Textausschnitt —
# Visual Editor in Eclipse zeigt nichts an :-(



## Kodama (24. Mrz 2006)

Hi,

ich habe mir die neueste Eclipse Version installiert (v.3.2.0) und die Plugins
EMF build 2.2.0M5 und GEF Build 3.2M5, laut Beschreibung ja Voraussetzung,
installiert. Danach folgte das Plugin für den Visual Editor, soweit so gut, alle
3 Installationen verliefen reibungslos.
Wenn ich jetzt eine neue visuelle Klasse erstelle, wird diese zwar angelegt,
aber im Editor steht kurzzeitig "loading" aber es folgt keine Anzeige der
JFrames oder JDialogs usw., sondern nur ein leeres weißes Fenster. Die Palette
bleibt auch leer, und wenn ich in der Palette das Layout versuche zu wechseln,
erscheit die Fehlermeldung: "Error notifying a preference change listener.
Check the log for details".

Weiß jemand an was es liegen könnte? Ich brauche unbedingt den Visuellen
Editor, um meiner Applikation ein GUI zu erstellen.

Danke, Micha


----------



## Bleiglanz (24. Mrz 2006)

Ziel — Zähle alles auf, was laut dem Textausschnitt über den Visual Editor installiert wurde, jeweils mit Versionsangabe, falls eine genannt ist. Das Material danach steht für sich und hat mit dem Textausschnitt nichts zu tun.

Entnommene Einträge —
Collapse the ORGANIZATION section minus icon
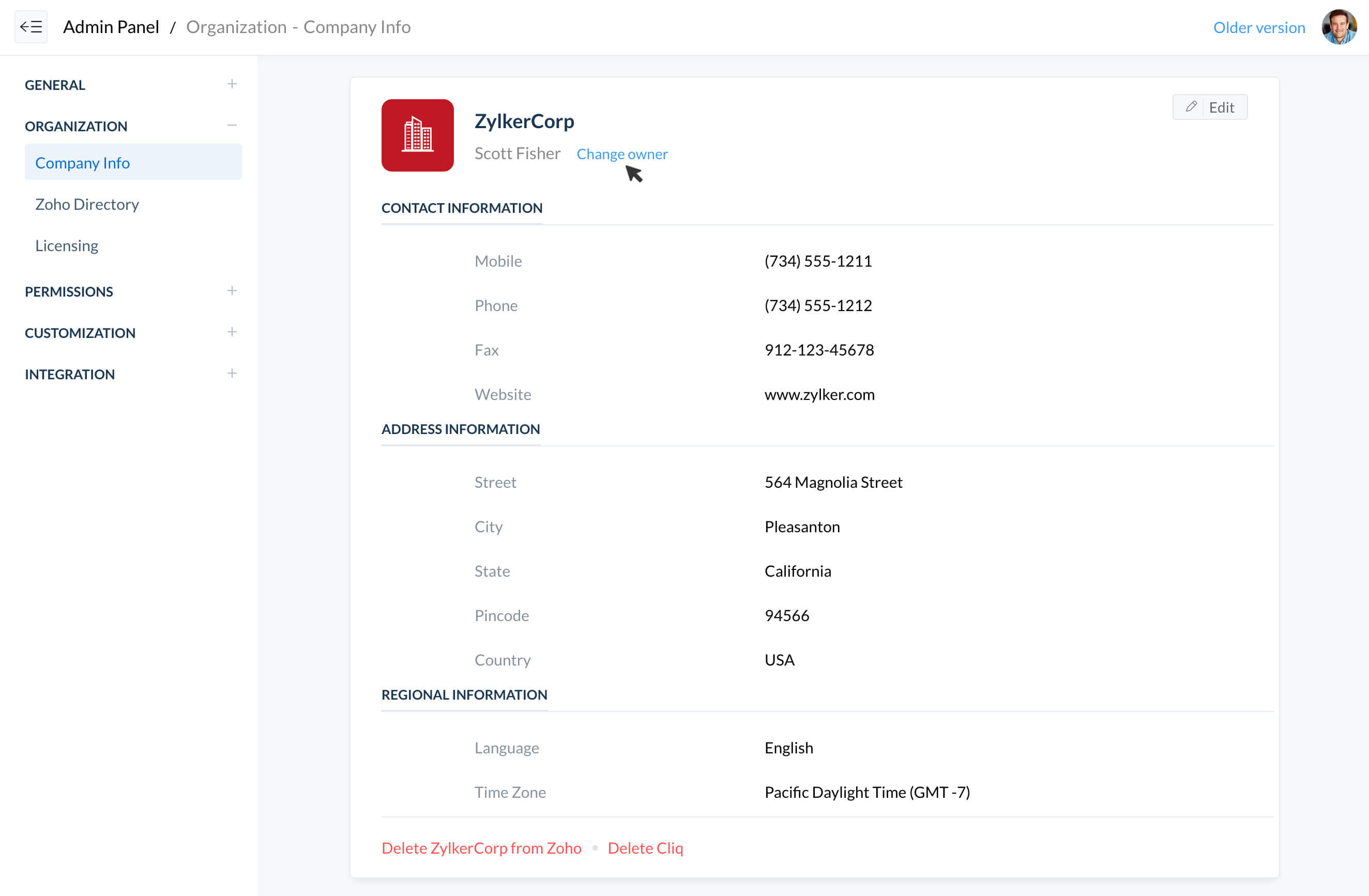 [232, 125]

--

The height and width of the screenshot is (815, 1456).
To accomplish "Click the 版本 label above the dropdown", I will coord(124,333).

Lösung —
- Eclipse, Version v.3.2.0
- EMF build 2.2.0M5
- GEF Build 3.2M5
- das Plugin für den Visual Editor (ohne Versionsangabe)